# ARBEITSAUFTRAG
Ersetzen Sie in den Zeilen von der Zeile mit „At what coordinates should I click to accomplish: Click the GMT“ bis einschließlich der Zeile mit „point(349,6)“ jedes Vorkommen von „Select“ durch „Choose“. Geben Sie nur diese Zeilen aus, ansonsten unverändert.

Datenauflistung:

★ ★ ★ ★

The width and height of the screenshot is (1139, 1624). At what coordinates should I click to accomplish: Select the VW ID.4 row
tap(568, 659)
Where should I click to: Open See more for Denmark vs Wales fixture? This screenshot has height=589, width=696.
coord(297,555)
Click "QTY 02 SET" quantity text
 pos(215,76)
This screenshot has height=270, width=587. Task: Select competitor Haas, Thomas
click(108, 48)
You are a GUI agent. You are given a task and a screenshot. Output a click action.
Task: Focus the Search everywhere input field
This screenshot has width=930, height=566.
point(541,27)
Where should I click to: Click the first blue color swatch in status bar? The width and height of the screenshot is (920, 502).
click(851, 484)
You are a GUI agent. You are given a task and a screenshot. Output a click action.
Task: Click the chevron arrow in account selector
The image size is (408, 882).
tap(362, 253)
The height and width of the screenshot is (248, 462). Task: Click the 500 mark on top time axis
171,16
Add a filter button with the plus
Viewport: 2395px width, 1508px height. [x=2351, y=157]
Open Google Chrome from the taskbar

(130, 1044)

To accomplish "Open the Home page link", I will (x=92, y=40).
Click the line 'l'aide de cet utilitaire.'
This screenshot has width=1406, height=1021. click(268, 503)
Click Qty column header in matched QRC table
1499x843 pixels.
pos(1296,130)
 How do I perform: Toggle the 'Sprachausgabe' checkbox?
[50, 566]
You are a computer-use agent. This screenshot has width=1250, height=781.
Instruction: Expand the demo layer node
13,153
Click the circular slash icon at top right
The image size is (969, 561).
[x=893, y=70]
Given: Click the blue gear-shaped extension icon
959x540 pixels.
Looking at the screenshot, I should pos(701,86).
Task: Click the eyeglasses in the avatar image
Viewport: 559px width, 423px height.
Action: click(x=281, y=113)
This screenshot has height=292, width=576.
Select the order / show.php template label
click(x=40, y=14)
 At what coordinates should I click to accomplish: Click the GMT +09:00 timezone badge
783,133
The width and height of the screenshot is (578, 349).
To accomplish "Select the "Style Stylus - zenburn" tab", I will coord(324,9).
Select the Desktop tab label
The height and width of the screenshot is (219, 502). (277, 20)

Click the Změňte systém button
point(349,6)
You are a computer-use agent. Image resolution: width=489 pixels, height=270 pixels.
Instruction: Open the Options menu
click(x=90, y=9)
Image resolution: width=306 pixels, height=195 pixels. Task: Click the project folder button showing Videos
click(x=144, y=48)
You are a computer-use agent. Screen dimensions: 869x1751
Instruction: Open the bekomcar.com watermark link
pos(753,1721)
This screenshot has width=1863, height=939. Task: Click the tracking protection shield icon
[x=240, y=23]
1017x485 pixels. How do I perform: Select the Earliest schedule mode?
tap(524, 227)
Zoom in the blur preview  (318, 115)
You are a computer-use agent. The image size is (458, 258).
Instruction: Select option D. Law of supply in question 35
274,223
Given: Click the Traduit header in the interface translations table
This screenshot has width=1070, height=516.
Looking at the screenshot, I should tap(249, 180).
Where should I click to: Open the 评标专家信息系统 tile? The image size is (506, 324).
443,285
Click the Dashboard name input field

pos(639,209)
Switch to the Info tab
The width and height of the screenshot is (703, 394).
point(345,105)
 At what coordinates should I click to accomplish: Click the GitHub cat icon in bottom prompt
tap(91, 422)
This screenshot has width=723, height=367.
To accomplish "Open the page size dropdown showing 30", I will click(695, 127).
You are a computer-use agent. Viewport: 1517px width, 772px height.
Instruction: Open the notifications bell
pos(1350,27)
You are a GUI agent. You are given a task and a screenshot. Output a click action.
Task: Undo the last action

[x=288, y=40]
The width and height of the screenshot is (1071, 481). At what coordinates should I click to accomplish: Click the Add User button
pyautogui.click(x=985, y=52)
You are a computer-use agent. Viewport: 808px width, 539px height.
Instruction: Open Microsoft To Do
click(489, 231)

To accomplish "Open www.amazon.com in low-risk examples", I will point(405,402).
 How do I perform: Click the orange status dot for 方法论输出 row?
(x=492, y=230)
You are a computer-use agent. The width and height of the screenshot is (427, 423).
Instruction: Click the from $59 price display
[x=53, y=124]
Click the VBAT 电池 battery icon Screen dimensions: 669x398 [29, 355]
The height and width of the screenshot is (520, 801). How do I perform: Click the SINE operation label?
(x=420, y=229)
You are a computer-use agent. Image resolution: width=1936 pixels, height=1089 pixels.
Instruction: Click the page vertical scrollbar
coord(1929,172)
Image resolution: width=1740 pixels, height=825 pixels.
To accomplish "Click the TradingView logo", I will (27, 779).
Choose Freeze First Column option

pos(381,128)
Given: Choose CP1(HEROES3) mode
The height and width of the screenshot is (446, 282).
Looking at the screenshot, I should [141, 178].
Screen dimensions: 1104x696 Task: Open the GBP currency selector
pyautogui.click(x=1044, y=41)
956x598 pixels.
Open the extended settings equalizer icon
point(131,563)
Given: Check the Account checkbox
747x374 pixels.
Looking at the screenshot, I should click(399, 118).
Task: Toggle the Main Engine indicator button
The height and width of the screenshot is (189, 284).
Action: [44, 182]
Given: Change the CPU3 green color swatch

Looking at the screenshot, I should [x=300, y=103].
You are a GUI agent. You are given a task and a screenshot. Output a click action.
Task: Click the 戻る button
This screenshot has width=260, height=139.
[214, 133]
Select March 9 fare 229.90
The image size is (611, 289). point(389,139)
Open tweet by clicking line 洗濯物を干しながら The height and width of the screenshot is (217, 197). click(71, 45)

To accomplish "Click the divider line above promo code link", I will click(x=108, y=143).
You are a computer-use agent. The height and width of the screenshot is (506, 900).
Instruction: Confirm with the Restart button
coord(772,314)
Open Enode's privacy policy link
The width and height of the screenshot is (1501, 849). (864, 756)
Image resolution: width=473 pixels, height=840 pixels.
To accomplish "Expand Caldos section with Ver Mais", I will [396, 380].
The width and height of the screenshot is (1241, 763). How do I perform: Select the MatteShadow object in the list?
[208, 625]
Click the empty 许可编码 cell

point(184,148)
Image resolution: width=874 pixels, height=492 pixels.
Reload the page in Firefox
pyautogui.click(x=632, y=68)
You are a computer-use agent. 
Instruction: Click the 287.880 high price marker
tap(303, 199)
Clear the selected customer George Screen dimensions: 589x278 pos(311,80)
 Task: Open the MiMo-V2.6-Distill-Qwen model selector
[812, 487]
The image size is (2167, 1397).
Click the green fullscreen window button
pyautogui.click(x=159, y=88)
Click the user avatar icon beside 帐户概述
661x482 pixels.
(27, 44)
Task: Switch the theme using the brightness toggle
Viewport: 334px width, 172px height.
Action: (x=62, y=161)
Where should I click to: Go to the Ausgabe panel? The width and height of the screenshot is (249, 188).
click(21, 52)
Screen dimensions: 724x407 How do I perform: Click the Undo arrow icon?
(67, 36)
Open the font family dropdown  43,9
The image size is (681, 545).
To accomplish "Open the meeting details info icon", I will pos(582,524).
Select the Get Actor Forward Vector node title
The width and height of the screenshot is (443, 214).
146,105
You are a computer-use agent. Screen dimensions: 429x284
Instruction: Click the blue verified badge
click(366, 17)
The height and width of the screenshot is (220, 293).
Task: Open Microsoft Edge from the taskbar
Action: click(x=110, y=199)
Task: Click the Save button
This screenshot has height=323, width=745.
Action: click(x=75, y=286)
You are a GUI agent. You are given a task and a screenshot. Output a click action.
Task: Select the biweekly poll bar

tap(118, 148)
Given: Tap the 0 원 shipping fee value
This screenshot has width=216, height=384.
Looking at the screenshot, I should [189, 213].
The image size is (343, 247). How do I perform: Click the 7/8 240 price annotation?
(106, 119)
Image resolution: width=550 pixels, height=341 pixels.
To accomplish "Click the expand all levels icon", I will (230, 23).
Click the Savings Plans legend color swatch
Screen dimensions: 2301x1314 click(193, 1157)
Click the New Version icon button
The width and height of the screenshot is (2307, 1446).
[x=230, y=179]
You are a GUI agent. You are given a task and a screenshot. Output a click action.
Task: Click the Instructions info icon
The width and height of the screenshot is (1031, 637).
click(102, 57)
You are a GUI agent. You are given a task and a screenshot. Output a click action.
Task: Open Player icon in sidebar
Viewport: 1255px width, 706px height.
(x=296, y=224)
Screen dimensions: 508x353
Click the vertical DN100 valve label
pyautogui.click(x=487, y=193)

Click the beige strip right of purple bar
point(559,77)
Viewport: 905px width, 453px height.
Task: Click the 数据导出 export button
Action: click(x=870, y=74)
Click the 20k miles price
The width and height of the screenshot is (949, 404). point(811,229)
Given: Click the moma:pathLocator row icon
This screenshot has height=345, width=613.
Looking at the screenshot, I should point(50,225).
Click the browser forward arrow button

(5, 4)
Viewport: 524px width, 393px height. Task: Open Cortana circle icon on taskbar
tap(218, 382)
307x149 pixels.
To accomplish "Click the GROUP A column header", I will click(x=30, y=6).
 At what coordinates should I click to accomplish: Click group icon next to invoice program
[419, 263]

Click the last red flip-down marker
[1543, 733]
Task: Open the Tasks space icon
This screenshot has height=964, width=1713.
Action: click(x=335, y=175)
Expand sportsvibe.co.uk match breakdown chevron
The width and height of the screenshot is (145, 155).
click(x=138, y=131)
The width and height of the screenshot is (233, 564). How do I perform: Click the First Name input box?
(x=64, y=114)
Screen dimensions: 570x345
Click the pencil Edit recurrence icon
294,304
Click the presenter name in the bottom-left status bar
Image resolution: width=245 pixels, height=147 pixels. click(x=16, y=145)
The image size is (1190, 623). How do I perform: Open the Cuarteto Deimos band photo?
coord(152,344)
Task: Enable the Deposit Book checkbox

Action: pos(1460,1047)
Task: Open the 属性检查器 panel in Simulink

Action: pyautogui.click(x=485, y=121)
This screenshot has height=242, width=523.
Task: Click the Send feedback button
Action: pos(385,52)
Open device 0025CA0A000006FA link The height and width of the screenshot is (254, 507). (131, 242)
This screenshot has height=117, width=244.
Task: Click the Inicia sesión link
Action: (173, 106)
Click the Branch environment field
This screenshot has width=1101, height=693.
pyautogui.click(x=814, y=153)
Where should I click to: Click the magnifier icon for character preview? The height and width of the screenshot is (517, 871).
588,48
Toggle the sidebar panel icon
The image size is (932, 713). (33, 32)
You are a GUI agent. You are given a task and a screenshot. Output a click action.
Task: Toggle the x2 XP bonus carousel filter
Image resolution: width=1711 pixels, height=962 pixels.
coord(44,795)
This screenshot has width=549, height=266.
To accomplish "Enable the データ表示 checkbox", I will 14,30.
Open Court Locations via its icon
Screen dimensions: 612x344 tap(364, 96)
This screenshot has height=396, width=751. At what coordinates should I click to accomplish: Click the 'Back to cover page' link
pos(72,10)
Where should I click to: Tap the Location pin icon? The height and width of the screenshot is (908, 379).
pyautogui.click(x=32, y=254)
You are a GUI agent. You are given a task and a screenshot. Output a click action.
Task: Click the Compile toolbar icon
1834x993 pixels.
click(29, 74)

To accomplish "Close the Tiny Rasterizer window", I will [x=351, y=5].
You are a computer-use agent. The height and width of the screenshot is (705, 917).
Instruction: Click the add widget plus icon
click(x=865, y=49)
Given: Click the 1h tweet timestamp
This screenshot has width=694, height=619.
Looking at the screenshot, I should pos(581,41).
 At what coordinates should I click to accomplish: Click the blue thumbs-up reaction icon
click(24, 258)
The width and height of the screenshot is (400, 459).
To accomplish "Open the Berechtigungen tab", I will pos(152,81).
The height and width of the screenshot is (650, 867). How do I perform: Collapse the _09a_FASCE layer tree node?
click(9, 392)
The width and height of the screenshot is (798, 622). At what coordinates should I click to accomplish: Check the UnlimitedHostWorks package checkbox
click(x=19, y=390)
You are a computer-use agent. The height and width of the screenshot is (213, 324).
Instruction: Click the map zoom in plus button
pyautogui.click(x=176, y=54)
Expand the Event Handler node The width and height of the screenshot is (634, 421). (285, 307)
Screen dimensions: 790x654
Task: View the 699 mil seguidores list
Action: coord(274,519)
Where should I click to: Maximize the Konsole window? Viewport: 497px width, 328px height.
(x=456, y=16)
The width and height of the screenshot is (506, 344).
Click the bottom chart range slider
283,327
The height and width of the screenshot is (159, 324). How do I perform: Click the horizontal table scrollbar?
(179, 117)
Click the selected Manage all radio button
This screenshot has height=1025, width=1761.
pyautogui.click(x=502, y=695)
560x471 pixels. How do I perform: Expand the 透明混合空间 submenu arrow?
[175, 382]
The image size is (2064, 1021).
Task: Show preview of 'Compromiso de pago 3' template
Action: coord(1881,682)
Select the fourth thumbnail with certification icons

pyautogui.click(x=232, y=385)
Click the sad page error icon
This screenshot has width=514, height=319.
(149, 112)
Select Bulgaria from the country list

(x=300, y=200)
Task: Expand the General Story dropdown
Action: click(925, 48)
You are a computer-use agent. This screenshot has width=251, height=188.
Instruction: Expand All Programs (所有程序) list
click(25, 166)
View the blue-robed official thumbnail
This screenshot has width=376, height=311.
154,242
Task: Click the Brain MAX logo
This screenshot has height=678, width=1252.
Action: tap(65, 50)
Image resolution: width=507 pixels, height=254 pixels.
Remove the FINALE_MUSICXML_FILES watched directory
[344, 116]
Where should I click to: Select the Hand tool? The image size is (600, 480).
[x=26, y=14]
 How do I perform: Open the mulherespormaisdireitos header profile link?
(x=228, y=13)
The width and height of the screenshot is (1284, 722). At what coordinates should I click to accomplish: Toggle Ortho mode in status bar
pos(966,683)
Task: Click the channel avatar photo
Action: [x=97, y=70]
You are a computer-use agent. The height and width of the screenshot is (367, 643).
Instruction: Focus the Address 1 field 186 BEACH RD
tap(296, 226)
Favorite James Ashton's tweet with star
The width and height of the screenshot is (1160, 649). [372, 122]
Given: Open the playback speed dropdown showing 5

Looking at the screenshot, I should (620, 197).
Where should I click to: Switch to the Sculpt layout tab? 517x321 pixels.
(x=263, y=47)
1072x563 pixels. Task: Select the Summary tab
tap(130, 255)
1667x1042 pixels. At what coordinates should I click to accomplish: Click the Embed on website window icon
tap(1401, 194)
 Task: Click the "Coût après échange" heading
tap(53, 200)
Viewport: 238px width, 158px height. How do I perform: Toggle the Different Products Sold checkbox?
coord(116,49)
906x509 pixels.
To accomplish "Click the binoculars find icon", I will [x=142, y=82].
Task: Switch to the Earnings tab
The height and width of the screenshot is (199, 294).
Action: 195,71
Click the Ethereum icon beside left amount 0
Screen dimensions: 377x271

★ ★ ★ ★

# KORREKTE ANTWORT
 At what coordinates should I click to accomplish: Click the GMT +09:00 timezone badge
783,133
The width and height of the screenshot is (578, 349).
To accomplish "Choose the "Style Stylus - zenburn" tab", I will coord(324,9).
Choose the Desktop tab label
The height and width of the screenshot is (219, 502). (277, 20)

Click the Změňte systém button
point(349,6)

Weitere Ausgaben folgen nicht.